Radio Chipstone is a new series curated by Art Historian gianofer fields. The focus is Material Culture which… is not the study of the history of objects but the study of history through objects.
This is the second of a two-part series focusing on an exhibit entitled Intersections: Indigenous Textiles of the Americas. It’s currently on display in Nancy Nicholas Hall on the UW-Madison Campus. It is co-curated by indigenous scholars Kendra Greendeer and Dakota Mace. Greendeer is a PHD student in the Art History Department. Mace, a recent graduate of the Design Studies Department and practicing artist, photographed the textiles on display.
In part one of this series the conversation started by honoring the ancestors and paying respect to the makers of the textiles on display. In part two, we take a deeper look at design elements indigenous weavers incorporated to identify their community and highlight the natural world around them.
As we unfold the textiles on display, Mace tells fields how the collection came to the UW display. While Mace and Greendeer appreciate the opportunity to work with such an extensive collection, there were challenges to overcome.
About the Host:
gianofer (JON nah fer) fields is an Art Historian and Material Culture contributor and curates the Radio Chipstone series. The project is hosted by the School of Human Ecology at the University of Wisconsin-Madison and funded by the Chipstone Foundation; a decorative arts foundation whose mission is preserving and interpreting their collection, as well as stimulating research and education in the decorative arts.
About the Guests:
Dakota Mace is a Diné artist and scholar that focuses on abstracting Diné weaving practices as well as developing more dialogue on the appropriation of Indigenous design-work. Mace received her MA and MFA degrees in Photography and Textile Design at the University of Wisconsin-Madison and her BFA in Photography from the Institute of American Indian Arts. Her artistic work focuses on translating the language of Diné weaving history as well as beliefs through different mediums and techniques. She is currently Curator/Project Manager for Exhibition Planning, Planning Department, Madison Municipal Building, and Graphic Designer & Head Photographer for the Helen Louise Allen Textile Collection.
Kendra Greendeer is a Ph.D. candidate in Art History at the the University of Wisconsin–Madison with a focus on contemporary Native women artists, the transformation of spaces, and decolonial museum practices. She is a member of the Ho-Chunk Nation. She is currently the Collections Manager for Little Eagle Arts Foundation in Wisconsin Dells, Wisconsin, and was previously a Curatorial Resident at the National Museum of the American Indian in Washington, D.C. She earned her B.F.A. in Museum Studies from the Institute of American Indian Arts in Santa Fe, New Mexico, and M.A. in Art and Museum Studies from Georgetown University in Washington, D.C.

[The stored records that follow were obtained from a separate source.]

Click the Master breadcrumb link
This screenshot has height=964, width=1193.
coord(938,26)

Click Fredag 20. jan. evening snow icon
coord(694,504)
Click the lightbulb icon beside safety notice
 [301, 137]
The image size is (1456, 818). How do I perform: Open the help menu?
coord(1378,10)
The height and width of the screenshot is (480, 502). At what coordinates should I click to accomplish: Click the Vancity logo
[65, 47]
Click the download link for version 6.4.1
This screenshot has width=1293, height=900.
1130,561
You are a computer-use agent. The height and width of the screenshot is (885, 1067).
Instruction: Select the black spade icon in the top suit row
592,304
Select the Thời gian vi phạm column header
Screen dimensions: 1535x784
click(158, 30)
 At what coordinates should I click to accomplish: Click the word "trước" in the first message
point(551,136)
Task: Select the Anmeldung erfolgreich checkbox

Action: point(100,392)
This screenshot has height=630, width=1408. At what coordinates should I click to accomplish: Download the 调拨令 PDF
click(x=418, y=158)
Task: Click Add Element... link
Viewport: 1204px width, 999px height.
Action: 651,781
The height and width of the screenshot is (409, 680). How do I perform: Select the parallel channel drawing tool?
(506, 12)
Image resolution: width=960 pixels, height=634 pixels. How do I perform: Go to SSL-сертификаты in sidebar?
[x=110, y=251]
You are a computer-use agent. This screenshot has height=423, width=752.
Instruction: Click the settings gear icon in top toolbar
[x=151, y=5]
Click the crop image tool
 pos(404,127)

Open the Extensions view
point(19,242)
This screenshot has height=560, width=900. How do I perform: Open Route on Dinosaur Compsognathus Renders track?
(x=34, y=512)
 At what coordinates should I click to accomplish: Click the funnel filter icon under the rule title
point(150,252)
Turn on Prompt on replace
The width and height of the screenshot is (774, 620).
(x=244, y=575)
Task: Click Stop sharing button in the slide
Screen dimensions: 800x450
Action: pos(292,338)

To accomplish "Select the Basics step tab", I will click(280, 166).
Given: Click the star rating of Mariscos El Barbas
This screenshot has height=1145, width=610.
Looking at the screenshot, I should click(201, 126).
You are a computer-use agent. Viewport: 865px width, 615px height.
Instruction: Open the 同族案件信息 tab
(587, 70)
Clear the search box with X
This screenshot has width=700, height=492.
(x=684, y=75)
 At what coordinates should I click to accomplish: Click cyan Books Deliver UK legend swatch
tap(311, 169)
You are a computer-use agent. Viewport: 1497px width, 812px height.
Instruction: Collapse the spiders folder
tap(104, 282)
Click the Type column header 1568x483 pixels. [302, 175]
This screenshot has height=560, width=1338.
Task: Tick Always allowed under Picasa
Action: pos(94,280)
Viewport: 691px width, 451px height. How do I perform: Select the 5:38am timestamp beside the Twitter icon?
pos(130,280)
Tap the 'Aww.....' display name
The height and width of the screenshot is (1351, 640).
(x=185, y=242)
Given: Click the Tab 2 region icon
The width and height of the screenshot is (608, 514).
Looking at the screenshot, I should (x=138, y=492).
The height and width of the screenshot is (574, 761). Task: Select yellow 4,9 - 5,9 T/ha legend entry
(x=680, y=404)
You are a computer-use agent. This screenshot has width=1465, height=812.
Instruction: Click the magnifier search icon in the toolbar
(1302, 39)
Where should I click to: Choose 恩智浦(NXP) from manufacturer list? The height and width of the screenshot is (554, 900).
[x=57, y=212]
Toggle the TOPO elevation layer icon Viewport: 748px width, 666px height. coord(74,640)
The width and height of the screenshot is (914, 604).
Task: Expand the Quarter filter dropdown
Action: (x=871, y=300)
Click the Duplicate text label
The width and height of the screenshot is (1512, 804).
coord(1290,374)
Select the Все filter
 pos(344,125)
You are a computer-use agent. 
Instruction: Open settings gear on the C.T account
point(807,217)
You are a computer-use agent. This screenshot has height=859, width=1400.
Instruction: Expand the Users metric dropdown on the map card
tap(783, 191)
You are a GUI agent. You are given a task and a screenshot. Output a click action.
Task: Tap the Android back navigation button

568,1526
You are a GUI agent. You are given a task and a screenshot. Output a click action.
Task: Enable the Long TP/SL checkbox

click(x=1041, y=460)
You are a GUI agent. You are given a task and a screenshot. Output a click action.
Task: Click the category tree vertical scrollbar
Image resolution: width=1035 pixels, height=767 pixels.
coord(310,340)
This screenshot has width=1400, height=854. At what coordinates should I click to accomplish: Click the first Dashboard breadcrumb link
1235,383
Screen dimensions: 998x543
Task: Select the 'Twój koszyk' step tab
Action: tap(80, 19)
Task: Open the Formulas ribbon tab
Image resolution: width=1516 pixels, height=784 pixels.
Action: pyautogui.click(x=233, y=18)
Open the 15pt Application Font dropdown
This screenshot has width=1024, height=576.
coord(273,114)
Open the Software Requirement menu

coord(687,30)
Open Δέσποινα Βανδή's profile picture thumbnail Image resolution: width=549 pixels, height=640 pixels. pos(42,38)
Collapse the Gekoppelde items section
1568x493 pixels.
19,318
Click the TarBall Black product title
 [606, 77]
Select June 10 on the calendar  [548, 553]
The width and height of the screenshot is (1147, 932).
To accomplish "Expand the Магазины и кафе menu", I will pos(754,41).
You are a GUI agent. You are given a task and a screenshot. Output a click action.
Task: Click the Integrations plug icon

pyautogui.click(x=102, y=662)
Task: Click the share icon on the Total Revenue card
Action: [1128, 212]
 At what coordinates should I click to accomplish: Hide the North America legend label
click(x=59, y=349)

Image: Installation view of the exhibition Intersections: Indigenous Textiles of the Americas in the Lynn Mecklenburg Textile Gallery at the School of Human Ecology, UW-Madison. Photograph © Andy Manis; shared by the Center for Design and Material Culture.
Featured Music: A Tribe Called Red.
The exhibit will be on display until December 6, 2019 in Nancy Nicholas Hall on the UW-Madison campus (1300 Linden Drive).